(RECORDS FOR THE TASK Opens)

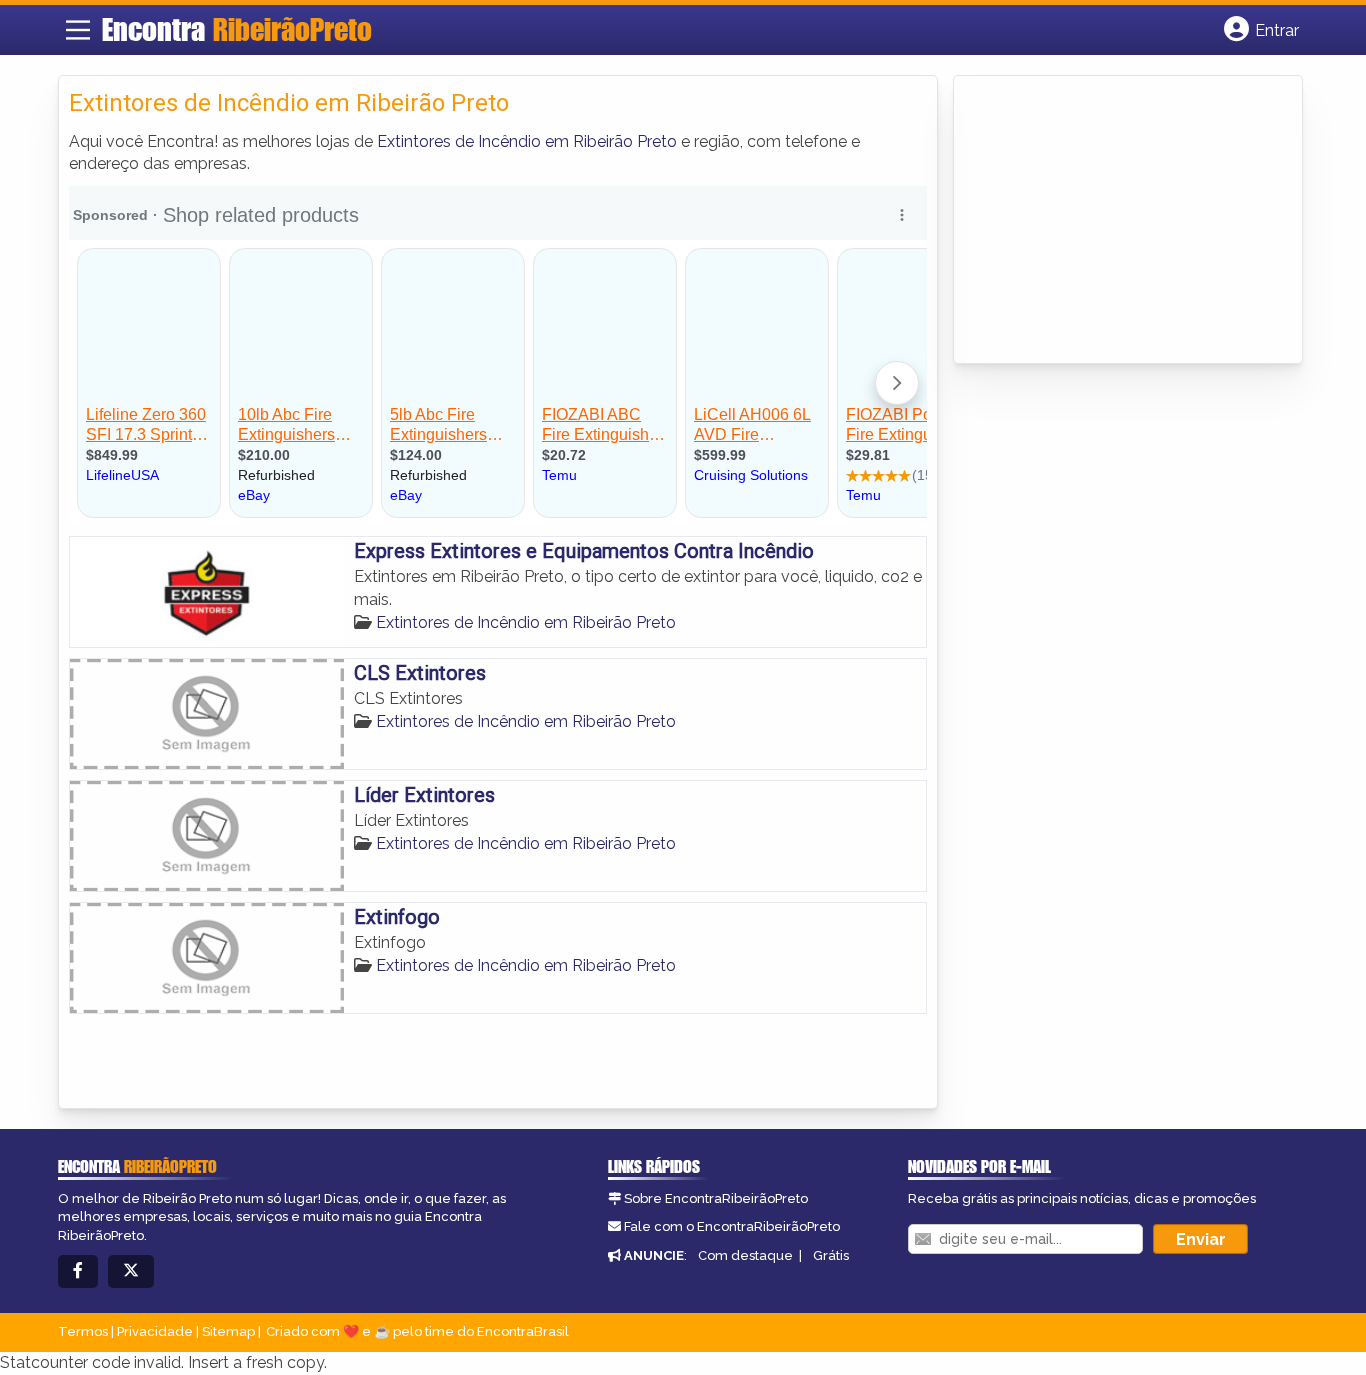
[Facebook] (78, 1271)
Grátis (831, 1255)
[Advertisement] (1114, 221)
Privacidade (155, 1331)
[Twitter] (131, 1271)
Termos (83, 1331)
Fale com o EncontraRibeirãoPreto (732, 1226)
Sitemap (228, 1331)
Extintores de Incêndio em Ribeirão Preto (527, 141)
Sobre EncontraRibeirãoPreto (716, 1198)
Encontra (237, 29)
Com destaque (745, 1255)
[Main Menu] (78, 30)
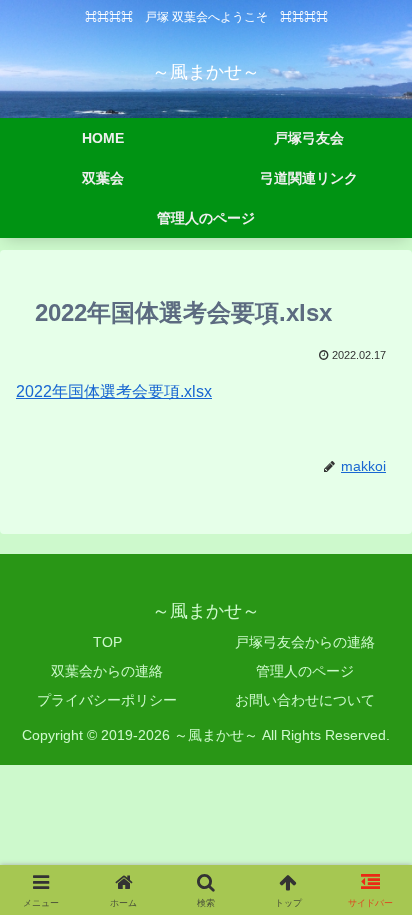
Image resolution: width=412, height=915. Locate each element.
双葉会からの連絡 (107, 671)
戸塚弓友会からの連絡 (305, 642)
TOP (107, 642)
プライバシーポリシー (107, 700)
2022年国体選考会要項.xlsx (114, 391)
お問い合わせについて (305, 700)
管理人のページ (305, 671)
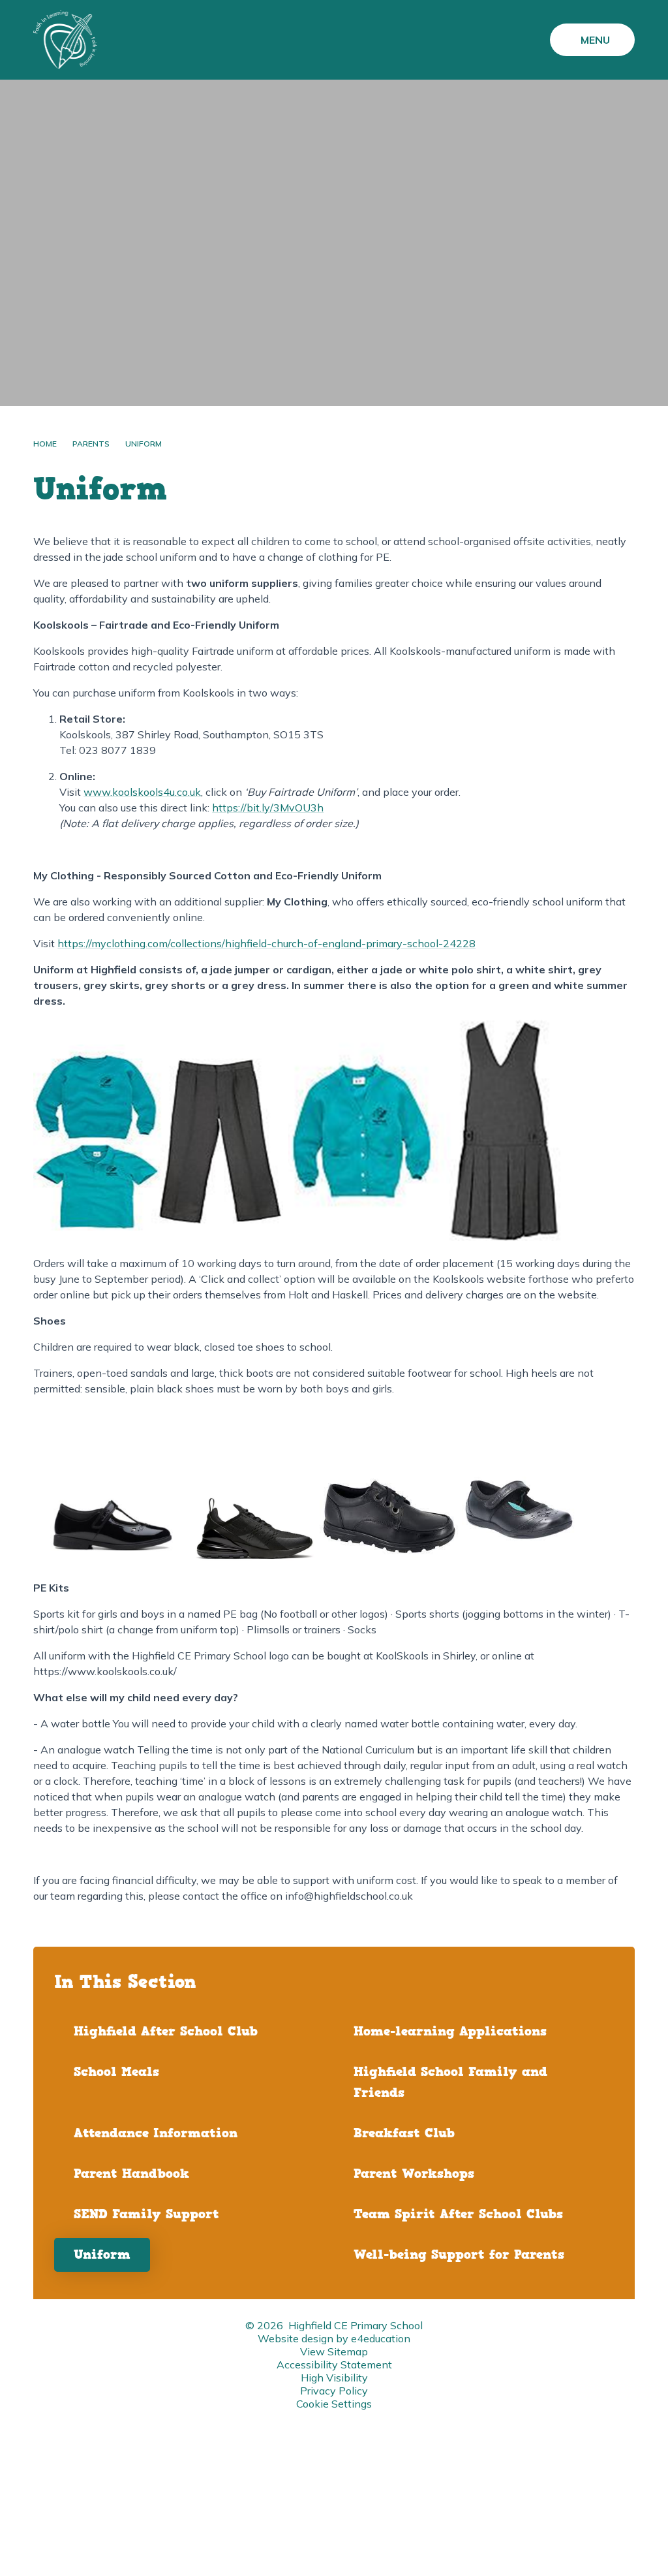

(RECORDS FOR THE TASK Closes)

● **INSTRUCTIONS FOR THE TASK**:
Transcribe every entry word for word, excluding images.

● **SOLUTION TO THIS PROBLEM**:
[Facebook] (78, 1271)
Grátis (831, 1255)
[Advertisement] (1114, 221)
Privacidade (155, 1331)
[Twitter] (131, 1271)
Termos (83, 1331)
Fale com o EncontraRibeirãoPreto (732, 1226)
Sitemap (228, 1331)
Extintores de Incêndio em Ribeirão Preto (527, 141)
Sobre EncontraRibeirãoPreto (716, 1198)
Encontra (237, 29)
Com destaque (745, 1255)
[Main Menu] (78, 30)
Image resolution: width=412, height=915. Locate each element.
双葉会からの連絡 (107, 671)
戸塚弓友会からの連絡 (305, 642)
TOP (107, 642)
プライバシーポリシー (107, 700)
2022年国体選考会要項.xlsx (114, 391)
お問い合わせについて (305, 700)
管理人のページ (305, 671)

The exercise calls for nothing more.